フリーアナウンサーの久米宏さんの口癖だったそうです。
アナウンサーという職業は、ニュースを読んでいるときは全く人間味を消して機械のように正確に喋るだけです。
しかし、久米宏さんが出演されていたニュースステーションは、かなり個性を全面に出しておられて新鮮でした。
その後、アナウンサーはニュースとして読み上げるだけではなく、コメンテーターの意見をうまく引き出したり、最後にまとめるオチを付けたりする能力が問われるようになりました。
最近、テレビの凋落が問題になることが多いですが、インターネットとテレビは決定的な違いがあって、その違いを生かさないとお互いに足の引っ張り合いになるだけです。
「テレビって生だから」とは名言です。
インターネットではかなわないBroadcastという特徴を、うまく言い当てていると思います。

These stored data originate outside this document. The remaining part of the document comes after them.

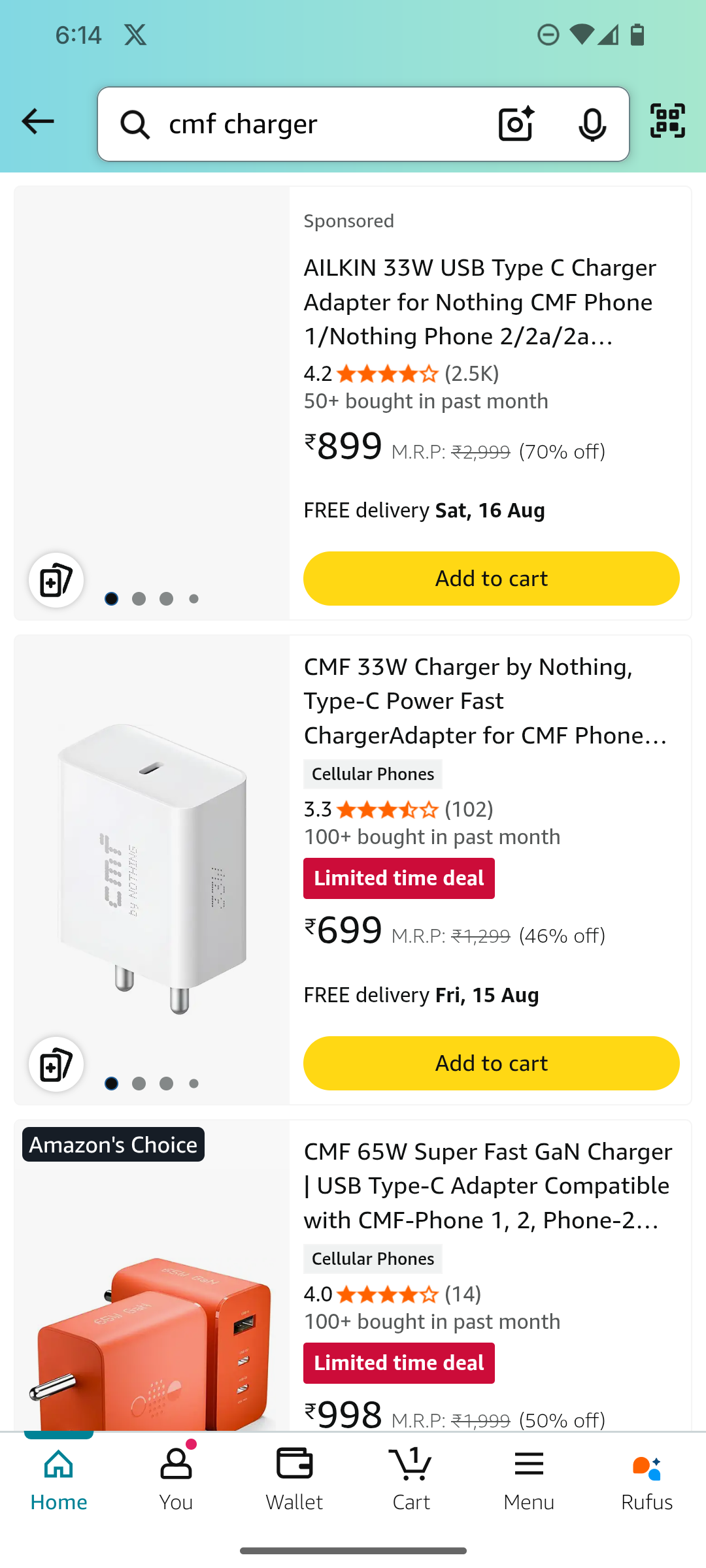Open the Menu tab
The image size is (706, 1568).
coord(529,1478)
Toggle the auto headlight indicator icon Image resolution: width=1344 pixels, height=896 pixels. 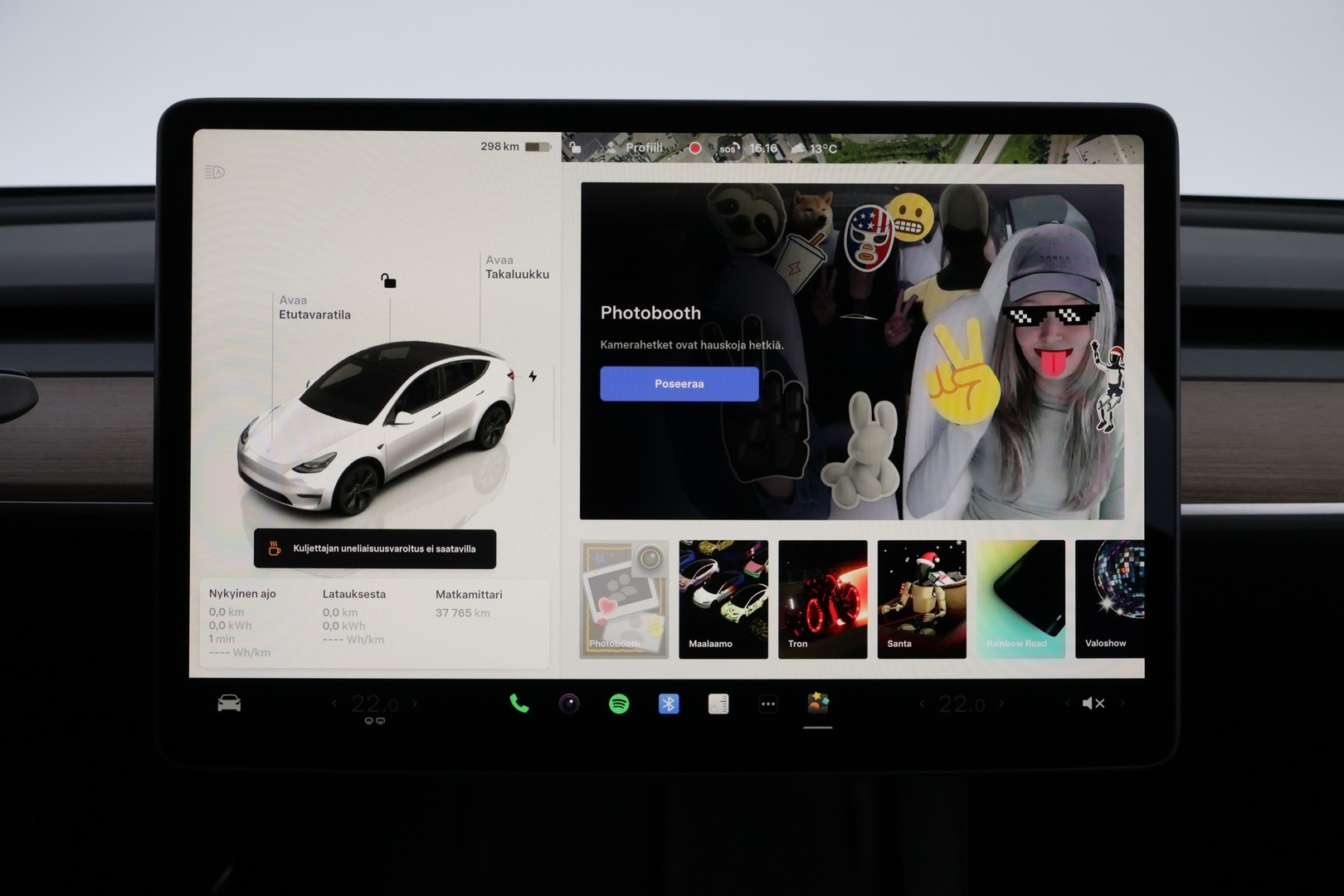215,173
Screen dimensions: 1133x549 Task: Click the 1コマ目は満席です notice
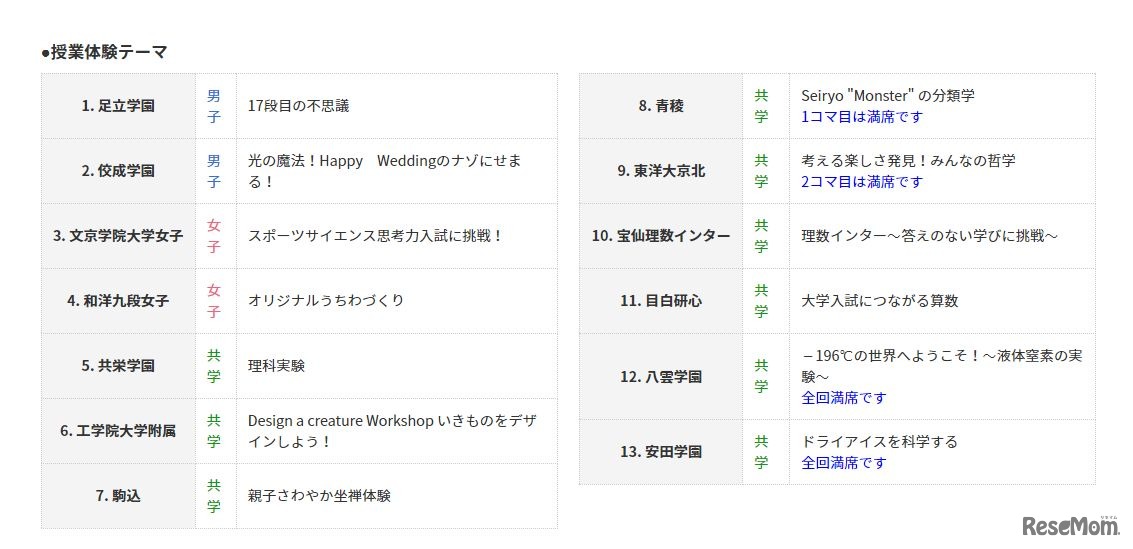click(862, 117)
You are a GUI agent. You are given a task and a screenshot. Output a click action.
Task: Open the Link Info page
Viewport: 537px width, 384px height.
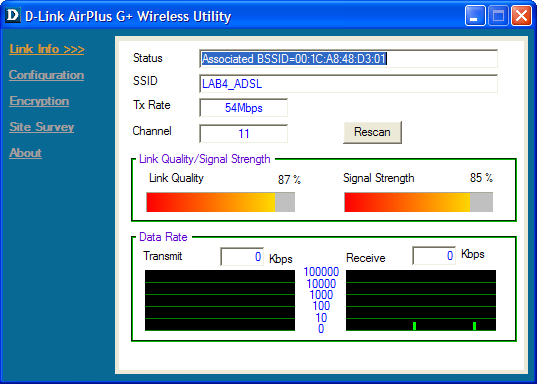pyautogui.click(x=47, y=49)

じっくり時間をかけて良い番組や、あるいはコストを掛けずに間違いだ素人感がある番組を作るのなら、インターネットに任せておけばよいのです。
現在テレビ番組の大半を占めるのは、そのようなYouTube並みの信頼度と緊急度の番組ばかりです。
何ならYouTubeの投稿を集めただけの、二番煎じのような番組も放送されている始末です。
これでは「生」を強みとするテレビの必要性はありません。
広告費の減少によってテレビ局の運営が以前のように叶わなくなってきましたが、今こそテレビ・放送の原点に返って、真剣に番組の制作をテレビ局の手でやりなおさなければならないのではないでしょうか?